** PROMPT **
Copy the material below, replacing every occurrence of "GUI agent" with "screen agent" and leaving everything else unchanged.

** begin DATA RECORDS **

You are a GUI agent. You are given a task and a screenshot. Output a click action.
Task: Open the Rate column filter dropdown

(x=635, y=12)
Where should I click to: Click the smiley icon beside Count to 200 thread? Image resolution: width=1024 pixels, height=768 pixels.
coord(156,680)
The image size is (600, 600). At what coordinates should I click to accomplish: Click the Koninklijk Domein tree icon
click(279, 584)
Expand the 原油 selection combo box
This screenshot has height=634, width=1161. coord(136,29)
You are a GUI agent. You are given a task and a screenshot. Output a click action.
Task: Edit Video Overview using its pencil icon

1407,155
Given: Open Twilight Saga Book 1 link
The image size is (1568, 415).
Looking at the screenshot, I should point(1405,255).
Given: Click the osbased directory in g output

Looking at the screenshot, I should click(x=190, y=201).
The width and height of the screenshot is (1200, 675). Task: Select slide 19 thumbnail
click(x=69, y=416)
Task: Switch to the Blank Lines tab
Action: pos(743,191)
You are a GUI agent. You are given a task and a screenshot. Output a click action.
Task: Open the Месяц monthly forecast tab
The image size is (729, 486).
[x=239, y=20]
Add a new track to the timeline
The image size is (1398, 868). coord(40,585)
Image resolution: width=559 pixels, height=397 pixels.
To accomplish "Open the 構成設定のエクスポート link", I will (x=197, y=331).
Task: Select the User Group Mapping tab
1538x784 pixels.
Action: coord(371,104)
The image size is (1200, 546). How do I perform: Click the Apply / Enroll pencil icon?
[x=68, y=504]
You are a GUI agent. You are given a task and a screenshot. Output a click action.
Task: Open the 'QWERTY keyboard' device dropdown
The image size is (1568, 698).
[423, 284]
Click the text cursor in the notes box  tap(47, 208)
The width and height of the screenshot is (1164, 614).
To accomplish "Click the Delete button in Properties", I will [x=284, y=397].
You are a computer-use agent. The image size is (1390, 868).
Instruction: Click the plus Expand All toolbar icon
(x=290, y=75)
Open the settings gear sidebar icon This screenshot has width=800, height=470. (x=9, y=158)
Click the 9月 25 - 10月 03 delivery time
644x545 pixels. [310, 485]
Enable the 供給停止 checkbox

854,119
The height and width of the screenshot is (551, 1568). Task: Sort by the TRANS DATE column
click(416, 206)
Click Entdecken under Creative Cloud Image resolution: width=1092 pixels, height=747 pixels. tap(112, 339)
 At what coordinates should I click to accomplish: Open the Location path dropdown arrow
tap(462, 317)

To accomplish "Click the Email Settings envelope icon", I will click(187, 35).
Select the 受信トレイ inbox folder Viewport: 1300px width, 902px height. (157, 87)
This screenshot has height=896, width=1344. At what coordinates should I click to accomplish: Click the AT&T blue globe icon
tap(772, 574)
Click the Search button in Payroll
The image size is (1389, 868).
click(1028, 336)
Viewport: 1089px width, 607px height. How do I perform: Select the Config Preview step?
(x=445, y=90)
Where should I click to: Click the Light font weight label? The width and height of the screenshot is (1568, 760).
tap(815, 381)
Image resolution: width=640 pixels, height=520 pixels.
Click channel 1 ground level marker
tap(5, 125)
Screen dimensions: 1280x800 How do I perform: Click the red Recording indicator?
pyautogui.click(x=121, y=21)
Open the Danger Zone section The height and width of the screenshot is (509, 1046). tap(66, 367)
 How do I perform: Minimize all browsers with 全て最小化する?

** end DATA RECORDS **

** TASK SOLUTION **
You are a screen agent. You are given a task and a screenshot. Output a click action.
Task: Open the Rate column filter dropdown

(x=635, y=12)
Where should I click to: Click the smiley icon beside Count to 200 thread? Image resolution: width=1024 pixels, height=768 pixels.
coord(156,680)
The image size is (600, 600). At what coordinates should I click to accomplish: Click the Koninklijk Domein tree icon
click(279, 584)
Expand the 原油 selection combo box
This screenshot has height=634, width=1161. coord(136,29)
You are a screen agent. You are given a task and a screenshot. Output a click action.
Task: Edit Video Overview using its pencil icon

1407,155
Given: Open Twilight Saga Book 1 link
The image size is (1568, 415).
Looking at the screenshot, I should point(1405,255).
Given: Click the osbased directory in g output

Looking at the screenshot, I should click(x=190, y=201).
The width and height of the screenshot is (1200, 675). Task: Select slide 19 thumbnail
click(x=69, y=416)
Task: Switch to the Blank Lines tab
Action: pos(743,191)
You are a screen agent. You are given a task and a screenshot. Output a click action.
Task: Open the Месяц monthly forecast tab
The image size is (729, 486).
[x=239, y=20]
Add a new track to the timeline
The image size is (1398, 868). coord(40,585)
Image resolution: width=559 pixels, height=397 pixels.
To accomplish "Open the 構成設定のエクスポート link", I will (x=197, y=331).
Task: Select the User Group Mapping tab
1538x784 pixels.
Action: coord(371,104)
The image size is (1200, 546). How do I perform: Click the Apply / Enroll pencil icon?
[x=68, y=504]
You are a screen agent. You are given a task and a screenshot. Output a click action.
Task: Open the 'QWERTY keyboard' device dropdown
The image size is (1568, 698).
[423, 284]
Click the text cursor in the notes box  tap(47, 208)
The width and height of the screenshot is (1164, 614).
To accomplish "Click the Delete button in Properties", I will [x=284, y=397].
You are a computer-use agent. The image size is (1390, 868).
Instruction: Click the plus Expand All toolbar icon
(x=290, y=75)
Open the settings gear sidebar icon This screenshot has width=800, height=470. (x=9, y=158)
Click the 9月 25 - 10月 03 delivery time
644x545 pixels. [310, 485]
Enable the 供給停止 checkbox

854,119
The height and width of the screenshot is (551, 1568). Task: Sort by the TRANS DATE column
click(416, 206)
Click Entdecken under Creative Cloud Image resolution: width=1092 pixels, height=747 pixels. tap(112, 339)
 At what coordinates should I click to accomplish: Open the Location path dropdown arrow
tap(462, 317)

To accomplish "Click the Email Settings envelope icon", I will click(187, 35).
Select the 受信トレイ inbox folder Viewport: 1300px width, 902px height. (157, 87)
This screenshot has height=896, width=1344. At what coordinates should I click to accomplish: Click the AT&T blue globe icon
tap(772, 574)
Click the Search button in Payroll
The image size is (1389, 868).
click(1028, 336)
Viewport: 1089px width, 607px height. How do I perform: Select the Config Preview step?
(x=445, y=90)
Where should I click to: Click the Light font weight label? The width and height of the screenshot is (1568, 760).
tap(815, 381)
Image resolution: width=640 pixels, height=520 pixels.
Click channel 1 ground level marker
tap(5, 125)
Screen dimensions: 1280x800 How do I perform: Click the red Recording indicator?
pyautogui.click(x=121, y=21)
Open the Danger Zone section The height and width of the screenshot is (509, 1046). tap(66, 367)
 How do I perform: Minimize all browsers with 全て最小化する?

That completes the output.